→ INSTRUCTIONS TO FOLLOW:
Copy the data below exactly. Any pictures in it should be omitted.

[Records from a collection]

========================================

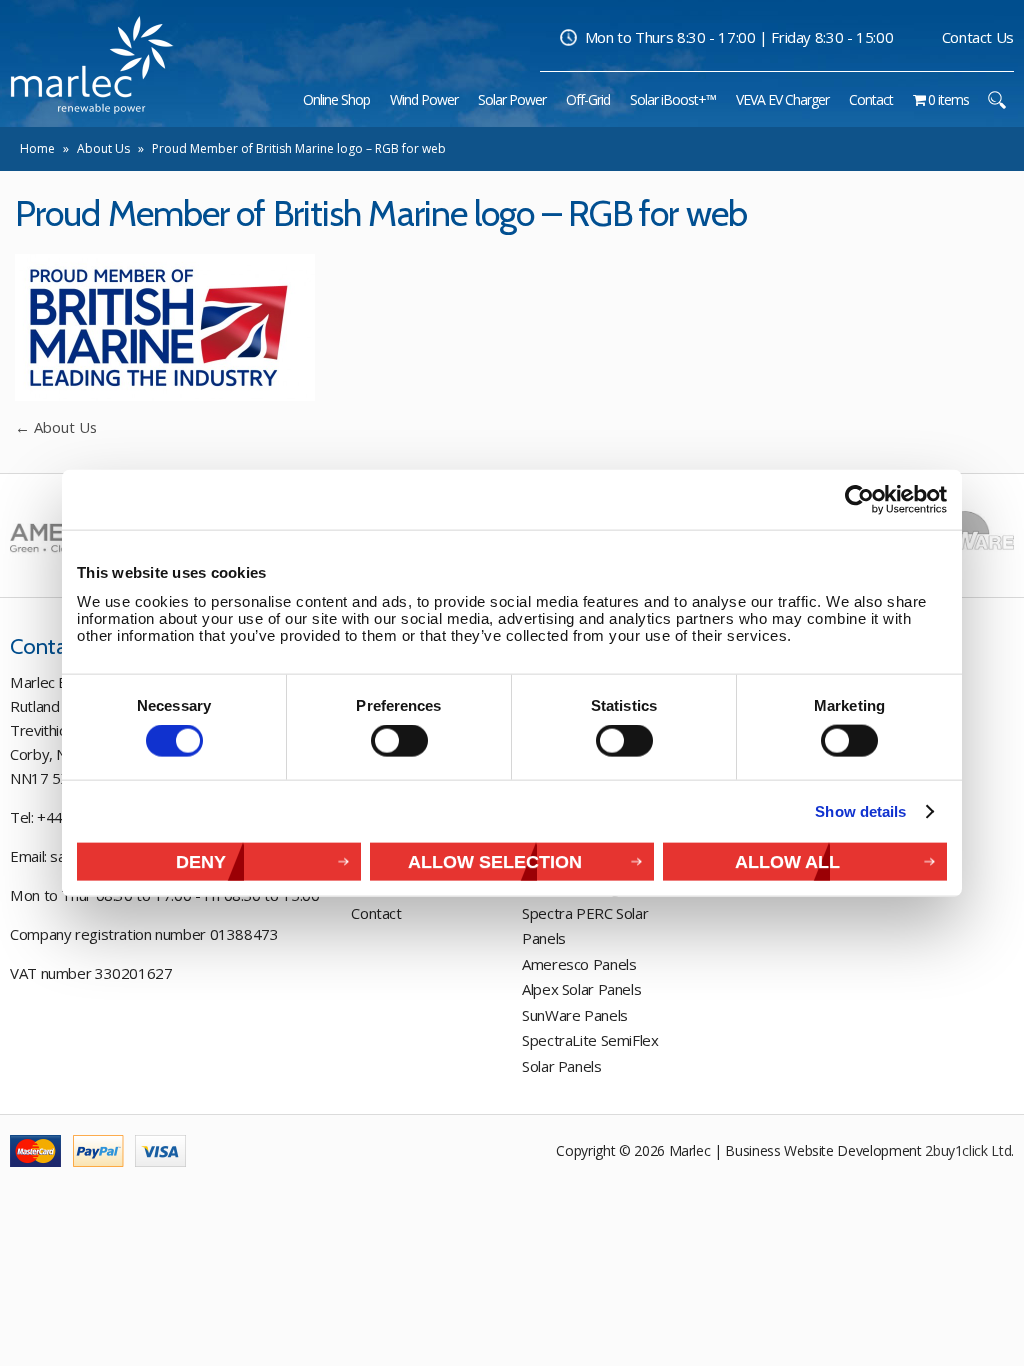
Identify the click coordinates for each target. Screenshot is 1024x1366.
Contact (376, 913)
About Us (103, 148)
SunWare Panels (575, 1015)
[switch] (399, 741)
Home (37, 148)
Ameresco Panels (579, 964)
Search (996, 99)
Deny (201, 860)
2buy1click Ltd (968, 1150)
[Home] (284, 99)
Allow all (787, 860)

========================================

→ SOLUTION:
Identify the click coordinates for each target. Screenshot is 1024x1366.
Contact (376, 913)
About Us (103, 148)
SunWare Panels (575, 1015)
[switch] (399, 741)
Home (37, 148)
Ameresco Panels (579, 964)
Search (996, 99)
Deny (201, 860)
2buy1click Ltd (968, 1150)
[Home] (284, 99)
Allow all (787, 860)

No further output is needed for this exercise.